Toujours d’après le même rapport, le bénéfice net est en réalité une perte de 2 milliards de dollars pour le 2ème trimestre. Et aussi regrettable que ce soit, il n’y a pas d’impôt sur les pertes générées. (Pour rassurer le lecteur, Amazon a bien généré des bénéfices en 2022 à partir de son 3ème trimestre pour près de 3 milliards de dollars – dont le rapport est consultable ici)
Le député commet 3 erreurs à la suite, c’est beaucoup et même s’il s’est excusé de son erreur il ne l’a toujours pas corrigée. Gageons qu’il a appris.
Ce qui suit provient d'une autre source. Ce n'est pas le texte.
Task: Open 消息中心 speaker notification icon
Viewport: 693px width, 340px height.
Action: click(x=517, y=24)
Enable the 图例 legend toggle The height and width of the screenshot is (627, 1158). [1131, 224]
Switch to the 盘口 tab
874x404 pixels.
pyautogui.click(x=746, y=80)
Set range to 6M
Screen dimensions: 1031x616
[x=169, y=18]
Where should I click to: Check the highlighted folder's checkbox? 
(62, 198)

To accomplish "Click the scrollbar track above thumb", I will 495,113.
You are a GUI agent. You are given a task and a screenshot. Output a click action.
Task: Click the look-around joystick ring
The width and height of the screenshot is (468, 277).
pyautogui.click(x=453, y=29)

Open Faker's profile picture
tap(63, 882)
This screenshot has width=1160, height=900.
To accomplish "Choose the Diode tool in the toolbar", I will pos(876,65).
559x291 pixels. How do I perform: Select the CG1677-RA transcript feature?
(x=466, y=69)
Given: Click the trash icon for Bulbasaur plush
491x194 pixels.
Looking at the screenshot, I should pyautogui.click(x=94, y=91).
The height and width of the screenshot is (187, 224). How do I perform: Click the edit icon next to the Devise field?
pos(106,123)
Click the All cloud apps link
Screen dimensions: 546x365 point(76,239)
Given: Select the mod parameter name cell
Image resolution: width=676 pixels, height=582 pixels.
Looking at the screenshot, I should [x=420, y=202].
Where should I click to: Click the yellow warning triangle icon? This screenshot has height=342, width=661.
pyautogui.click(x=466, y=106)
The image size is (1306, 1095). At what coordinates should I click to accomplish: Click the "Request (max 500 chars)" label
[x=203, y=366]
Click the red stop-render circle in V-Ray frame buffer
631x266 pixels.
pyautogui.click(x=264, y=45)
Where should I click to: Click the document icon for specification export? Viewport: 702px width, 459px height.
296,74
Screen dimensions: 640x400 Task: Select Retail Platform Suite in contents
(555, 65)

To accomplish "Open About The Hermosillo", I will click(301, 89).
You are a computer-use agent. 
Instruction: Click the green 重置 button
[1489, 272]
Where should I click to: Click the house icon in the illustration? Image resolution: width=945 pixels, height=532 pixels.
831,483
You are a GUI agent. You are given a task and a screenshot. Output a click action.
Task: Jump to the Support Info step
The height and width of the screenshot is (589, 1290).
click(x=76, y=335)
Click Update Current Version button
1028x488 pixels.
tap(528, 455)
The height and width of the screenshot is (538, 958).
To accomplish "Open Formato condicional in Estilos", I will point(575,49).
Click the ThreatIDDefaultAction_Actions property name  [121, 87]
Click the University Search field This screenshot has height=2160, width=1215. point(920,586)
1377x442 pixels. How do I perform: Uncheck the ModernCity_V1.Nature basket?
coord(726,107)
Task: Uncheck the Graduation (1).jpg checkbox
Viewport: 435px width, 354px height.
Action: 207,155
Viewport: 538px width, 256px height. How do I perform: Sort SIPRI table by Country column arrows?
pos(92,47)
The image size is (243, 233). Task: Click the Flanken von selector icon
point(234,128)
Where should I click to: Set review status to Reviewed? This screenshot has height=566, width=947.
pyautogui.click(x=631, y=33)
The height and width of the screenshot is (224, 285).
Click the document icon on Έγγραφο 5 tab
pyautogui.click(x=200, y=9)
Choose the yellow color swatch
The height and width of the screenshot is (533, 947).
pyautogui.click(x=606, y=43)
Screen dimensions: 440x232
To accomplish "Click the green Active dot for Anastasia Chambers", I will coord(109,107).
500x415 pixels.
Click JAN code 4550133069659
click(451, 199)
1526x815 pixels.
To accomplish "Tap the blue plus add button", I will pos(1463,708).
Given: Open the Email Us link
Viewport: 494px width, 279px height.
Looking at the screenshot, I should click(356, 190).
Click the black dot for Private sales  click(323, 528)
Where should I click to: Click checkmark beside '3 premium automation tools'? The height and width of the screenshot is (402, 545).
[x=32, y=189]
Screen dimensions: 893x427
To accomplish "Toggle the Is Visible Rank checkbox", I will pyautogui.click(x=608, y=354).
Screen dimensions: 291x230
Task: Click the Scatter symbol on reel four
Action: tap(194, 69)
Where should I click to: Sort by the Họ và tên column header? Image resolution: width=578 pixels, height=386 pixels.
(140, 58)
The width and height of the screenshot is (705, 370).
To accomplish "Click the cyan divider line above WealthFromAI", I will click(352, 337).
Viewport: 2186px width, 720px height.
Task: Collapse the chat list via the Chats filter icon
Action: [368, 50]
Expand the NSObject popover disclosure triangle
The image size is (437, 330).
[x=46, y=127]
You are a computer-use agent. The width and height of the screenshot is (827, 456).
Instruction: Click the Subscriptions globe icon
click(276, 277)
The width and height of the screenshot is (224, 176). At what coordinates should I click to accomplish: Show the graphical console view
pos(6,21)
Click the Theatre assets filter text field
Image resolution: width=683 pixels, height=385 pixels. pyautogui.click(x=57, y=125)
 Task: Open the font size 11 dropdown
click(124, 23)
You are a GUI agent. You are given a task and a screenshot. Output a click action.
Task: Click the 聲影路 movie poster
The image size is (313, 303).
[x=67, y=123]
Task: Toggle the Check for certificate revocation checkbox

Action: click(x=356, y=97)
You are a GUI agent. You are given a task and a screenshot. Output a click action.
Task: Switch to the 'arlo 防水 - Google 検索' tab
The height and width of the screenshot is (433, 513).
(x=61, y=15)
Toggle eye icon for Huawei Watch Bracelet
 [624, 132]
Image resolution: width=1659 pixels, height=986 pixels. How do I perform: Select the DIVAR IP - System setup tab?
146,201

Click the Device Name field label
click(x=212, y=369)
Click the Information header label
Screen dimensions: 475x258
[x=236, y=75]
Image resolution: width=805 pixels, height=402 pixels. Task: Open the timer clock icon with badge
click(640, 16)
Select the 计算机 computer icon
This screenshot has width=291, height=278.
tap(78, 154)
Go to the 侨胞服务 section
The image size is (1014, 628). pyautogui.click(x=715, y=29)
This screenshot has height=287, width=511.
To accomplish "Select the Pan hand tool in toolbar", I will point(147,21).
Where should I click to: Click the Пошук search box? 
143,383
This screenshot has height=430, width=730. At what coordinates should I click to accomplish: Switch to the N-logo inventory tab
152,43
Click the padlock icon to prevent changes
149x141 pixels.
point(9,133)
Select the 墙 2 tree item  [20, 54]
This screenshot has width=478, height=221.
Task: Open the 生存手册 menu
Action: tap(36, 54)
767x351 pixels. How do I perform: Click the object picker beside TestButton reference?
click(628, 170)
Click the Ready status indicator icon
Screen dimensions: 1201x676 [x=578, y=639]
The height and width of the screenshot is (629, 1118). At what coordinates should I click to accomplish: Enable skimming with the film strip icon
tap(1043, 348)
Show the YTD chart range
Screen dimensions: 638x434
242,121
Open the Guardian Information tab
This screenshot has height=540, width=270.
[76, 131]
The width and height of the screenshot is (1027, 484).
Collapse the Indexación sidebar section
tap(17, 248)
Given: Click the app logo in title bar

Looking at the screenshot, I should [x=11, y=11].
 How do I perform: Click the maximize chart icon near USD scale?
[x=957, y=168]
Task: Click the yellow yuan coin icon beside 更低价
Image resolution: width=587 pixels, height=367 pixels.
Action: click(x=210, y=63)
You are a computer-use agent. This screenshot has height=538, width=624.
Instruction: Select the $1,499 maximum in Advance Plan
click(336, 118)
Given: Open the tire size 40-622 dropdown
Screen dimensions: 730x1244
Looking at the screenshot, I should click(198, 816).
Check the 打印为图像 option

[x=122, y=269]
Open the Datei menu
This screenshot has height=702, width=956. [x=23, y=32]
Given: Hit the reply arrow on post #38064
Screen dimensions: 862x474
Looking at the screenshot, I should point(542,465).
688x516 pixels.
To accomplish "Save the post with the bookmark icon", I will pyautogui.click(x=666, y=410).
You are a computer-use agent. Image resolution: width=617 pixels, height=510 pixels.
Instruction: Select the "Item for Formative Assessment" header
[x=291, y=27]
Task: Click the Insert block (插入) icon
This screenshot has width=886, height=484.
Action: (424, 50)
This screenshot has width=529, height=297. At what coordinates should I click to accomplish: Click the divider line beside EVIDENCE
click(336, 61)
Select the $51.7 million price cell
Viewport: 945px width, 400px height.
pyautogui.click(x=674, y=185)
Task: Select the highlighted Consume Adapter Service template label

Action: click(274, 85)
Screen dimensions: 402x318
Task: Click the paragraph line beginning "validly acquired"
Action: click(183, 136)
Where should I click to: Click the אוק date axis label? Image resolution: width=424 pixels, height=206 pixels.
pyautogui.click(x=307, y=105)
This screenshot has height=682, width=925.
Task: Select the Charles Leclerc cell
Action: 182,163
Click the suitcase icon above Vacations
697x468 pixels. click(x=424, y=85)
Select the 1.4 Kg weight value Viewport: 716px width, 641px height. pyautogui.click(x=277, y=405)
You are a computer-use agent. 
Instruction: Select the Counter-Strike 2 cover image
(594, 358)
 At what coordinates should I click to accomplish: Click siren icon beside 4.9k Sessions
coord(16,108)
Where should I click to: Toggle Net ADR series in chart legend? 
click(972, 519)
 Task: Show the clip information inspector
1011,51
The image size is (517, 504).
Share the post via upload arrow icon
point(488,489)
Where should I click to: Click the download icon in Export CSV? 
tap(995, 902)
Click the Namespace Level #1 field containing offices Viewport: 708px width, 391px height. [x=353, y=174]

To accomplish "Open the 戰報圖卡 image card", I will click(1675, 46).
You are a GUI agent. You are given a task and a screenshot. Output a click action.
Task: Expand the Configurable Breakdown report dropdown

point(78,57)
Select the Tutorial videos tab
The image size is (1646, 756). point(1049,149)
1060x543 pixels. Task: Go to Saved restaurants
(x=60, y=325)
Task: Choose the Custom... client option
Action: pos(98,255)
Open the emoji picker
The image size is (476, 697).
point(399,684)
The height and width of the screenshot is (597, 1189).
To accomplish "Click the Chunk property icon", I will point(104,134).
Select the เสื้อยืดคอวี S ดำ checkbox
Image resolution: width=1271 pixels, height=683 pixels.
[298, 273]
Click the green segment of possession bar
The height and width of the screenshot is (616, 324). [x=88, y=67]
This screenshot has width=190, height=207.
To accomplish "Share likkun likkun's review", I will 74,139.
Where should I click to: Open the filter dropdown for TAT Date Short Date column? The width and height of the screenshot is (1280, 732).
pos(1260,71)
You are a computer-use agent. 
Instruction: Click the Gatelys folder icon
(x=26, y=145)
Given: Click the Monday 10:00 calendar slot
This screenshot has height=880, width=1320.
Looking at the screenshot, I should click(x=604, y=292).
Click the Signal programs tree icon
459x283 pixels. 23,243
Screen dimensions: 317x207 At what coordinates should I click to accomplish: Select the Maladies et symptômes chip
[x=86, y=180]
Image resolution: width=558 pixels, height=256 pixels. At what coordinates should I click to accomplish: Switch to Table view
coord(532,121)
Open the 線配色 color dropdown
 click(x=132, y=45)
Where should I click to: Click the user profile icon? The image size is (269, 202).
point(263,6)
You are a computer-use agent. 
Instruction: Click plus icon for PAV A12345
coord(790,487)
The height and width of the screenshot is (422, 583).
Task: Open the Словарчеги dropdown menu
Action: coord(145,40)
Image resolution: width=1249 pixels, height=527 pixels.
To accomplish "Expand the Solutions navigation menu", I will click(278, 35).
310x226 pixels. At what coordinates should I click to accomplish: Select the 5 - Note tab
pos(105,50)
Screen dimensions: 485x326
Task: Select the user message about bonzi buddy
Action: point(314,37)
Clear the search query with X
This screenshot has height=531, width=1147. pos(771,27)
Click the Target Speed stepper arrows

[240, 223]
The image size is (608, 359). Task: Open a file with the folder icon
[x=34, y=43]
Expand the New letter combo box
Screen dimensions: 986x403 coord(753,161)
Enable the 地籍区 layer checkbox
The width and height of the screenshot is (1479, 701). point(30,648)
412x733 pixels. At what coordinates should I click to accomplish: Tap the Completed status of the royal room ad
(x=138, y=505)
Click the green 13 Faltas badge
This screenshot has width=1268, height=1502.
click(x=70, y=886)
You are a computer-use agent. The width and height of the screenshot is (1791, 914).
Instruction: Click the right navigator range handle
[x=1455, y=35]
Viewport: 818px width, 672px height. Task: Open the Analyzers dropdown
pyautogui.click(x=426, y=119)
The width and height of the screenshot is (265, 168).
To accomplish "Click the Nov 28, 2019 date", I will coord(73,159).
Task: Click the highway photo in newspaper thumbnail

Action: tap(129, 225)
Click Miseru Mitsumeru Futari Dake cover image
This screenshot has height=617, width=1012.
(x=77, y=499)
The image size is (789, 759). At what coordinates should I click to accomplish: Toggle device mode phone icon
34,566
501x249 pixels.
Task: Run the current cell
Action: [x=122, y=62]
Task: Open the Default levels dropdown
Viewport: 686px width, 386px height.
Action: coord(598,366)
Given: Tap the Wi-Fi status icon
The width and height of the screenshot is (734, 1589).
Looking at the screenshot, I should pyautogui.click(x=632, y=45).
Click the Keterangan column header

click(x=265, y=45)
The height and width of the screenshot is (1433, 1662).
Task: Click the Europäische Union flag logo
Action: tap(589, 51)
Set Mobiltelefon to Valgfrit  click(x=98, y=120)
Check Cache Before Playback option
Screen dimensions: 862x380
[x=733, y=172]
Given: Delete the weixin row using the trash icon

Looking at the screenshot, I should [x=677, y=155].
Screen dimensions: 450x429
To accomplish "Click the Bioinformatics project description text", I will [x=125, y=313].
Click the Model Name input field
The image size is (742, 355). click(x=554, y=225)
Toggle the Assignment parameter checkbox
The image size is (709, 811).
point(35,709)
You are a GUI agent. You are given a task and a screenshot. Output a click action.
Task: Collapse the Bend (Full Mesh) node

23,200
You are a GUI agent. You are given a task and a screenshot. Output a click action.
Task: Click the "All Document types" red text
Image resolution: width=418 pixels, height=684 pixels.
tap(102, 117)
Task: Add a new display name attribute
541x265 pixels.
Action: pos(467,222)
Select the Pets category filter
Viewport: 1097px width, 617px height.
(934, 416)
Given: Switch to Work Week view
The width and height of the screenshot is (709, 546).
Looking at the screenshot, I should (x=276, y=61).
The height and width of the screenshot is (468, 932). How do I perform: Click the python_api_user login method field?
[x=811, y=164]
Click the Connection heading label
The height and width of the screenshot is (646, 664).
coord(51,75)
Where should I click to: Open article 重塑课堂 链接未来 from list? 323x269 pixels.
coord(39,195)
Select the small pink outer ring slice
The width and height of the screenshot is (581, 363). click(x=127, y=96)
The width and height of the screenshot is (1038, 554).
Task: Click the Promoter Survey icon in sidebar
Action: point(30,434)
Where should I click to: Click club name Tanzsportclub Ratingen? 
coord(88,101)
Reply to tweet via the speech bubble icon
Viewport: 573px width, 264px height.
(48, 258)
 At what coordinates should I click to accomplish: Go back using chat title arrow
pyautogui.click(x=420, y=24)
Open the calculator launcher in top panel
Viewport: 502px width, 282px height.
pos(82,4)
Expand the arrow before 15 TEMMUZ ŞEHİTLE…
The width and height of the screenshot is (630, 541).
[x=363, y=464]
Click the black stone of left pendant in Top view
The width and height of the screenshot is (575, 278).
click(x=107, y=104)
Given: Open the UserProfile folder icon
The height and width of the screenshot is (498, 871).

b. Confondre marge brute et marge nette
En ces temps troubles de contestation des agriculteurs, l’un des arguments qui est mis en avant par certains politiques est l’action des industries de l’agroalimentaire et de la grande distribution qui profiteraient de leur pouvoir de négociation pour augmenter leur marge au détriment des agriculteurs. Ainsi, le député Antoine Léaument estime que les marges de ces entreprises seraient de 50% en 2023.

Malheureusement, son tweet ne dit pas s’il parle des marges brutes ou nettes, et évidemment la réalité est plus compliquée et moins scandaleuse.
La marge brute représente la marge sur les prix de produits vendus. C’est le rapport entre le chiffre d’affaires (le prix de l’ensemble des produits vendus) et les coûts d’achats. Cette marge ne prend pas en compte les coûts liés aux salaires, à la communication, aux loyers, à l’investissement …. et évidemment pas les dividendes.
La marge nette en revanche est claire : elle représente le profit net dégagé par les industriels après le paiement de ces postes énumérés ci-dessus (excepté les dividendes).
En 2023, d’après l’observatoire de la formation des prix et des marges des produits alimentaires la marge nette de la grande distribution est de 1,6 % (Le rapport est consultable ici, tableau 41 page 401). D’après l’observatoire financier des entreprises agroalimentaires la marge nette des entreprises de l’agro-alimentaire (toutes filières confondues) est de 3,2% (La rapport est consultable ici, tableau page 18). Nous sommes donc très loin des 50% de marges totalement fantasmés.